= Maximum common induced subgraph =

The maximum common induced subgraph of the cube and octahedral graphs, shown in blue

In graph theory and theoretical computer science, a maximum common induced subgraph of two graphs G and H is a graph that is an induced subgraph of both G and H,
and that has as many vertices as possible.

Finding this graph is NP-hard.
In the associated decision problem, the input is two graphs G and H and a number k. The problem is to decide whether G and H have a common induced subgraph with at least k vertices. This problem is NP-complete. It is a generalization of the induced subgraph isomorphism problem, which arises when k equals the number of vertices in the smaller of G and H, so that this entire graph must appear as an induced subgraph of the other graph.

Based on hardness of approximation results for the maximum independent set problem, the maximum common induced subgraph problem is also hard to approximate. This implies that, unless P = NP, there is no approximation algorithm that, in polynomial time on $n$-vertex graphs, always finds a solution within a factor of $n^{1-\epsilon}$ of optimal, for any $\epsilon > 0$.

One possible solution for this problem is to build a modular product graph of G and H.
In this graph, the largest clique corresponds to a maximum common induced subgraph of G and H. Therefore, algorithms for finding maximum cliques can be used to find the maximum common induced subgraph. Moreover, a modified maximum-clique algorithm can be used to find a maximum common connected subgraph.

The McSplit algorithm (along with its McSplit↓ variant) is a forward checking algorithm that does not use the clique encoding, but uses a compact data structure to keep track of the vertices in graph H to which each vertex in graph G may be mapped. Both versions of the McSplit algorithm outperform the clique encoding for many graph classes. A more efficient implementation of McSplit is McSplitDAL+PR, which combines a Reinforcement Learning agent with some heuristic scores computed with the PageRank algorithm.

== Applications ==
Maximum common induced subgraph algorithms form the basis for both graph differencing and graph alignment. Graph differencing identifies and highlights differences between two graphs by pinpointing changes, additions, or deletions. Graph alignment involves finding correspondences between the vertices and edges of two graphs to identify similar structures.

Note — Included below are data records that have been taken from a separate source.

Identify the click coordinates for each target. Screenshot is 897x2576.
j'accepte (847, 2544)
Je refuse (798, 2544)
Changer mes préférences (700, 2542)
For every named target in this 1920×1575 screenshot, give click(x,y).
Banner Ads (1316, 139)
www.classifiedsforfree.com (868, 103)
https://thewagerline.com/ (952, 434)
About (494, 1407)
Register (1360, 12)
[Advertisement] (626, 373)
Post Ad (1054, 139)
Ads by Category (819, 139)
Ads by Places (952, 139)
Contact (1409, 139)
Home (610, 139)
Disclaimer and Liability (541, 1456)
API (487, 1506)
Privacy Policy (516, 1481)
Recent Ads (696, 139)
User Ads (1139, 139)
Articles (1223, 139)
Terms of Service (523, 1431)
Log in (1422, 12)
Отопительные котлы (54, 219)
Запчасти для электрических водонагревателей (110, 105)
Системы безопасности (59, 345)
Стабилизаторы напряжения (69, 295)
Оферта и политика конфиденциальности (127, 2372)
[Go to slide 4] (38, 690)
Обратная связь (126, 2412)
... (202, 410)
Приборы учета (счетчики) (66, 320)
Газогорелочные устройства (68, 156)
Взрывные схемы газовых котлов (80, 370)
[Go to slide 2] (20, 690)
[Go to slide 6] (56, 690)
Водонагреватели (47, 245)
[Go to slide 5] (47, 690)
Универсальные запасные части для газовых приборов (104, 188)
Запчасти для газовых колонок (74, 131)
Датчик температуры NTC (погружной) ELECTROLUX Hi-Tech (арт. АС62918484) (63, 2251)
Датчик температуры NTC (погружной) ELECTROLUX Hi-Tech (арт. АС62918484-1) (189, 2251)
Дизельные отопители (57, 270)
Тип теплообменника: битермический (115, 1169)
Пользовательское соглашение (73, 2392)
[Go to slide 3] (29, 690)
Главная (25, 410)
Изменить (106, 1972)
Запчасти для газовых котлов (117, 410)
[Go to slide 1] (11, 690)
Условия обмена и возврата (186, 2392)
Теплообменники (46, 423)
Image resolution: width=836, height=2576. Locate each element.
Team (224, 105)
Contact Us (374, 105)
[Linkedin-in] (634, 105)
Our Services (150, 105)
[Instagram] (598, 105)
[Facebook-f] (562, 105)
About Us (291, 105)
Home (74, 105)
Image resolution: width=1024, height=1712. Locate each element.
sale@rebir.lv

Maximum common induced subgraph algorithms have a long tradition in bioinformatics, cheminformatics, pharmacophore mapping, pattern recognition, computer vision, code analysis, compilers, and model checking.

The problem is also particularly useful in software engineering and model-based systems engineering, where software code and engineering models (e.g., Simulink, UML diagrams) are represented as graph data structures. Graph differencing can be used to detect changes between different versions of software code and models for change auditing, debugging, version control and collaborative team development.